**SHORT TASK:**
Return the lines of the records from the line with "Screen dimensions: 1924x1077" up to and including the line with "Looking at the screenshot, I should click(x=382, y=78).", reproducing each one verbatim and leaving out every other line.

**DATA FOR THE TASK:**

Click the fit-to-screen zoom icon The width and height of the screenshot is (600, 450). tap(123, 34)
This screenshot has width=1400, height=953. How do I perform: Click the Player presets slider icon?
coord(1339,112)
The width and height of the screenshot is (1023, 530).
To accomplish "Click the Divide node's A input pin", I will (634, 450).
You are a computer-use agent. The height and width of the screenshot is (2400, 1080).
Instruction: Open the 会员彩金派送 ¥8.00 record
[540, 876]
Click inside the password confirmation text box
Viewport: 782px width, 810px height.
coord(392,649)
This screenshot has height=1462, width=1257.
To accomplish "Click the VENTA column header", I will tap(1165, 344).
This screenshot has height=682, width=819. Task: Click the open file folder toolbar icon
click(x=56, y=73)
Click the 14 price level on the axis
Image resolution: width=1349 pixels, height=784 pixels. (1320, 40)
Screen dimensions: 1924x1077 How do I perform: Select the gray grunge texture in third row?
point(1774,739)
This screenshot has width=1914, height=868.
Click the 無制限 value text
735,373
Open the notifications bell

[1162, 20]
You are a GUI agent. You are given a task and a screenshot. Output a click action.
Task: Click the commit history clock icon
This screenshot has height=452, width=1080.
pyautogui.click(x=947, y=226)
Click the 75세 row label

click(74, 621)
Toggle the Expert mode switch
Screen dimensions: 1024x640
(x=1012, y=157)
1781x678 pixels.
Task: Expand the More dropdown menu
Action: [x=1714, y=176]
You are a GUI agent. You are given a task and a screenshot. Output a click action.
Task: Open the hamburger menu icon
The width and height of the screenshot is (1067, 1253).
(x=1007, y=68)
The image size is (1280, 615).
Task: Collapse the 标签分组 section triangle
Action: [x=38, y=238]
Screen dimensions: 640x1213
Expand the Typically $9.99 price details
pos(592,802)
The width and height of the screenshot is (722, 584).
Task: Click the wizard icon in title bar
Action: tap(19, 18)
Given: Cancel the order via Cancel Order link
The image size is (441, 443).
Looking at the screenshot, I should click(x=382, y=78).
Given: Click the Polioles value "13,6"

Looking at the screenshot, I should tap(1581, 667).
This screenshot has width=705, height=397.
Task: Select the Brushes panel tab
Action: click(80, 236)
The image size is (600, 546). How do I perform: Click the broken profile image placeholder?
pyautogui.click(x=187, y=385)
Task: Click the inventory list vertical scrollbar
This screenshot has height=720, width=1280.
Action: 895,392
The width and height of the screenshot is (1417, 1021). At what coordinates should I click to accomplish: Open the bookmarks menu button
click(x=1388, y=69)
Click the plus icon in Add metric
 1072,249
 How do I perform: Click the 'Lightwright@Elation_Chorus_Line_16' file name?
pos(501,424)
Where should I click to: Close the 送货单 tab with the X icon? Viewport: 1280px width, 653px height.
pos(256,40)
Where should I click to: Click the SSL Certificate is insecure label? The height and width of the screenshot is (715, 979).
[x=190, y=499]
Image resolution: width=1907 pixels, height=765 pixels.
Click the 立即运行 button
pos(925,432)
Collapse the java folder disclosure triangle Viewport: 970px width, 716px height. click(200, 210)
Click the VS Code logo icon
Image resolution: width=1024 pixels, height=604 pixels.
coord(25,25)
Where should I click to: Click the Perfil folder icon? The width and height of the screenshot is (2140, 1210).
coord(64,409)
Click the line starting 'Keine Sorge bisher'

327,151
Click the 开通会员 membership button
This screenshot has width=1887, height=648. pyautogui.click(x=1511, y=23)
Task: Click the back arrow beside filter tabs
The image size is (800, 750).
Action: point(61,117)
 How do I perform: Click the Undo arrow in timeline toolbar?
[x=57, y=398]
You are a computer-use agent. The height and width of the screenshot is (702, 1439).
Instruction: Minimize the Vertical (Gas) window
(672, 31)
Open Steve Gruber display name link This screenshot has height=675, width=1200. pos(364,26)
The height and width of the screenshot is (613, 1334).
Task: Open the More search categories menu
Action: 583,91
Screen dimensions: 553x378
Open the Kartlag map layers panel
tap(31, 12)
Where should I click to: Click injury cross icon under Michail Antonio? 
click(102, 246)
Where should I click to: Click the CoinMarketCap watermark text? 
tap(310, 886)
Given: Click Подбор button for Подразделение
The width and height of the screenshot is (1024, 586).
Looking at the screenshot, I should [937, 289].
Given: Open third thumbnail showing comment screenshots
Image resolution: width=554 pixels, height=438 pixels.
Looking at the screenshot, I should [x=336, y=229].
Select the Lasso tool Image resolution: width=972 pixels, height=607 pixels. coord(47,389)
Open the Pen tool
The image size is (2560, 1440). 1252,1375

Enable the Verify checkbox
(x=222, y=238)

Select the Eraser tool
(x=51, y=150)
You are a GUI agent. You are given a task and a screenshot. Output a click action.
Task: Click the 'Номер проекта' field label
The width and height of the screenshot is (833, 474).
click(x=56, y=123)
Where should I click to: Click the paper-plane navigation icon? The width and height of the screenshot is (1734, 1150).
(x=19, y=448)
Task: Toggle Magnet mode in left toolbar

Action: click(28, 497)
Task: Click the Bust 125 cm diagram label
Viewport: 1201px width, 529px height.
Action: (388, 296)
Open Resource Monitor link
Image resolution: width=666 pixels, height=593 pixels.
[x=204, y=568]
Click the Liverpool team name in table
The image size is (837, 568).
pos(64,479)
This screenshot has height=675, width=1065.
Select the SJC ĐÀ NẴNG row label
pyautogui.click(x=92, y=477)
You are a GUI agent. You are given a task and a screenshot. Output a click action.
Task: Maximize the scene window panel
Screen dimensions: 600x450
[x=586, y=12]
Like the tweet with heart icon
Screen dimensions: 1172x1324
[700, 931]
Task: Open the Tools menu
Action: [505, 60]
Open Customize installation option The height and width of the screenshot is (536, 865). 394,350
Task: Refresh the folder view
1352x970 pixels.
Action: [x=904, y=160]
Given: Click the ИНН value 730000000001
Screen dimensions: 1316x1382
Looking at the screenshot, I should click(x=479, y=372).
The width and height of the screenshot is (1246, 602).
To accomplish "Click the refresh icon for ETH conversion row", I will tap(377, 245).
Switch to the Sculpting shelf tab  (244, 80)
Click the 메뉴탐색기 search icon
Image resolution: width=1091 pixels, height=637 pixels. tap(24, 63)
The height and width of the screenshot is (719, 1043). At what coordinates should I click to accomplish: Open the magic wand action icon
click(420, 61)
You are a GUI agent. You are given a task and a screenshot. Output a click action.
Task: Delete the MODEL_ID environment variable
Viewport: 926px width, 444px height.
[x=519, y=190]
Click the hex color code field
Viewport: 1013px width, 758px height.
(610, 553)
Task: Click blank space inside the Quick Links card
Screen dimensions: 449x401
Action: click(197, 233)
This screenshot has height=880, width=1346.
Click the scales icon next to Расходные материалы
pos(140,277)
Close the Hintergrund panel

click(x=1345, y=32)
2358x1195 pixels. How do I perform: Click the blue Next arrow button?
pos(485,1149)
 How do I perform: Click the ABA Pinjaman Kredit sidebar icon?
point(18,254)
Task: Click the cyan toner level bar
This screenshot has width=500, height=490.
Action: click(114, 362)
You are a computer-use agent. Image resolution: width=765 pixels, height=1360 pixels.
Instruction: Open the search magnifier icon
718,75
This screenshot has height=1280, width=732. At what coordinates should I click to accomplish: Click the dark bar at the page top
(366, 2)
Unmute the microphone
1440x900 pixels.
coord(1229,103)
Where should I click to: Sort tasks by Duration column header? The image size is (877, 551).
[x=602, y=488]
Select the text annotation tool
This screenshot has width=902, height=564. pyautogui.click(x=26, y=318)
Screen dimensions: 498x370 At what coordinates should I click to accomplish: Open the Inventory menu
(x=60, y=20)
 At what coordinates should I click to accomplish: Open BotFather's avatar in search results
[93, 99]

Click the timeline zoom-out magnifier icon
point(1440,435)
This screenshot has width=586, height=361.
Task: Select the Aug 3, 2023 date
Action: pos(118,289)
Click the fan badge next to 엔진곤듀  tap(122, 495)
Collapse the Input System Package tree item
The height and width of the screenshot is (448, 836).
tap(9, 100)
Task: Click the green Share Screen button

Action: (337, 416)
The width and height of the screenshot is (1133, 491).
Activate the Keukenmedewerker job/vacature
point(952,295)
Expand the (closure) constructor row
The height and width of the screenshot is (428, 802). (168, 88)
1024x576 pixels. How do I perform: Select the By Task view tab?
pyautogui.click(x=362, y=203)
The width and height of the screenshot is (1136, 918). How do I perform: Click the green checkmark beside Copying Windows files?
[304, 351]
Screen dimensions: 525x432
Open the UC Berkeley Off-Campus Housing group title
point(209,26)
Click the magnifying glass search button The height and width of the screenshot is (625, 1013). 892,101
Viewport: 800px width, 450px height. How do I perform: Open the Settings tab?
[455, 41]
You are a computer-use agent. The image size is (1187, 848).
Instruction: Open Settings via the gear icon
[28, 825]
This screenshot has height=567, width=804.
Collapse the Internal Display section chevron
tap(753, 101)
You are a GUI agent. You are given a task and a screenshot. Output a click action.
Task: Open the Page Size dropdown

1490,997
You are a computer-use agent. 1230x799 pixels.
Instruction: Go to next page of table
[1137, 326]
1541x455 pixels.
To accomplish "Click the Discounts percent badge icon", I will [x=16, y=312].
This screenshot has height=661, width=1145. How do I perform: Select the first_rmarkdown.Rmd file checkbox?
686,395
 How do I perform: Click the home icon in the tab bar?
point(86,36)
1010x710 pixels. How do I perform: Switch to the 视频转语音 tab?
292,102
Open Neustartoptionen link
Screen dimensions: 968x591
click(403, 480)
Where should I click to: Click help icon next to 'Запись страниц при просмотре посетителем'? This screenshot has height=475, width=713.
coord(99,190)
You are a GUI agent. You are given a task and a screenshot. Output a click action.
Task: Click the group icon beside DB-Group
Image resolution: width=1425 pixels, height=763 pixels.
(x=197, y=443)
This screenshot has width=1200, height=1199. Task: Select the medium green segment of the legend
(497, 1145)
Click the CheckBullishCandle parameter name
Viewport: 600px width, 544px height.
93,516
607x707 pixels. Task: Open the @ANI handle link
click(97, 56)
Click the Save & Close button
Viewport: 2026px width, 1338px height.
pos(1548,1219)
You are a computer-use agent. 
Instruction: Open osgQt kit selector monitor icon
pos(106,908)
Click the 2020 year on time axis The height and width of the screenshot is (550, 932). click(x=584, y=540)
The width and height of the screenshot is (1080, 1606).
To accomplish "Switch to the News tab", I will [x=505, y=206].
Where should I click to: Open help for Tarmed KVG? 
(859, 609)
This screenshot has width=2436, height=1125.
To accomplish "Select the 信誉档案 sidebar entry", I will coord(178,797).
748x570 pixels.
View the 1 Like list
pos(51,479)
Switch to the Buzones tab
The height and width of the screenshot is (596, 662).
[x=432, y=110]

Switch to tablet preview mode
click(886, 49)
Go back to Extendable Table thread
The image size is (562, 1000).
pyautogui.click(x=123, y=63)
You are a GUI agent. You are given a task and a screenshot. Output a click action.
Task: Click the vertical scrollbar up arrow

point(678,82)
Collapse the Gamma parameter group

**THE SOLUTION:**
Screen dimensions: 1924x1077 How do I perform: Select the gray grunge texture in third row?
point(1774,739)
This screenshot has width=1914, height=868.
Click the 無制限 value text
735,373
Open the notifications bell

[1162, 20]
You are a GUI agent. You are given a task and a screenshot. Output a click action.
Task: Click the commit history clock icon
This screenshot has height=452, width=1080.
pyautogui.click(x=947, y=226)
Click the 75세 row label

click(74, 621)
Toggle the Expert mode switch
Screen dimensions: 1024x640
(x=1012, y=157)
1781x678 pixels.
Task: Expand the More dropdown menu
Action: [x=1714, y=176]
You are a GUI agent. You are given a task and a screenshot. Output a click action.
Task: Open the hamburger menu icon
The width and height of the screenshot is (1067, 1253).
(x=1007, y=68)
The image size is (1280, 615).
Task: Collapse the 标签分组 section triangle
Action: [x=38, y=238]
Screen dimensions: 640x1213
Expand the Typically $9.99 price details
pos(592,802)
The width and height of the screenshot is (722, 584).
Task: Click the wizard icon in title bar
Action: tap(19, 18)
Given: Cancel the order via Cancel Order link
The image size is (441, 443).
Looking at the screenshot, I should click(x=382, y=78).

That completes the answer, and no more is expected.